What if your “tallness” was forced to go to war with “coquettish death”? What if your lover left you “lamenting”? What if someone “took” your happiness? In “The Sonnet-Ballard”, Gwendolyn Brooks uses a great variety of word diction, sentence syntax, and personification to emphasize the theme that, the impact of war changes everyone forever including the ones left behind. Brooks uses great deal of word diction or word choice much like the ones mentioned above in this poem. For instance, Brooks says, “They took my tallness off to war”. line2) Since she used the word “took”, it shows that he didn’t voluntarily go to war; he had no choice but to go. She also uses the word “tallness”, in which, she was talking about his pride. When you’re proud of something, you stand tall.

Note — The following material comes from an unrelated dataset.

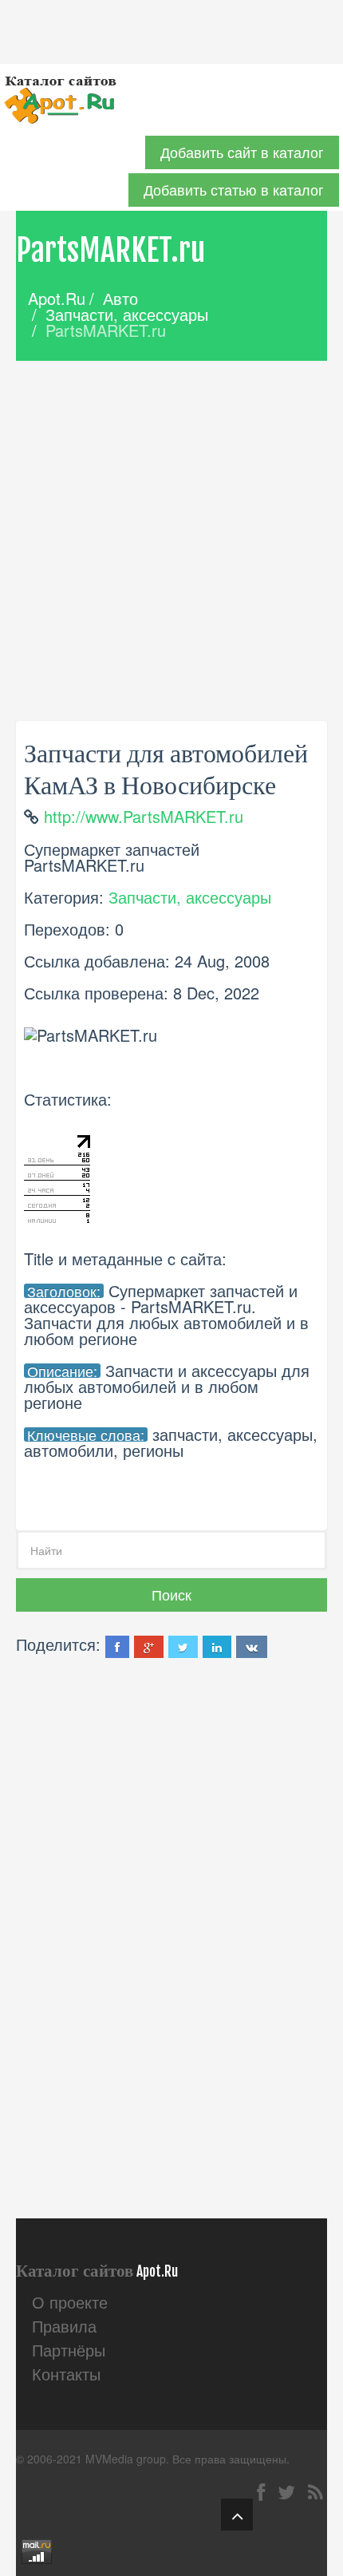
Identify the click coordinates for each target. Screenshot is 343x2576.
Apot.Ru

He stood tall about going to war although he might not have wanted to go. She explains that he left her “lamenting”. (line3) That particular choice of word shows how bad she was grieving and mourning him being gone. Brooks also uses rhetorical questions as sentence syntax when she says, for example, “Oh mother, where is happiness? (Line1/14) Because her lover has been drafted to go to war, she’s knows she’s not going to see him again. In that sense, she is saying he was her happiness and now that he’s gone, she doesn’t know where to find it. Another example of a rhetorical question used in this poem is when she says, “What can I use an empty heart-cup for. ” (line4) At this point, she doesn’t see a purpose in love or in her heart anymore. She’s helpless; no one can replace that empty filling in her heart but him.
Death is personified as a woman in this poem. Brooks states that, “my sweet love would have to be untrue. ” (line8) She’s claiming that he’s cheating on her with death. In this case, when Brooks says “… Would have to court Coquettish death” (lines9/10) she’s describing death as a flirty woman that’s stealing her man. Brooks states that going to war is like toying with death, risky, when she says, “whose impudent and strange Possessive arms and beauty (of a sort) can make a hard man hesitate–and change.
And he will be the one to stammer, “Yes. “” (Lines10-13) Death has a sort of beauty because when you die, there a possibility that you can go to heaven and heaven is known to be a beautiful place. Death is also rude, death doesn’t care that he already has a lover, because death wants him death’s not taking no for an answer. Basically, “The Sonnet-Ballard” by Gwendolyn Brooks was about war and death. However, perhaps more importantly, it is a closer look of the effects that these events have on the ones who are left behind.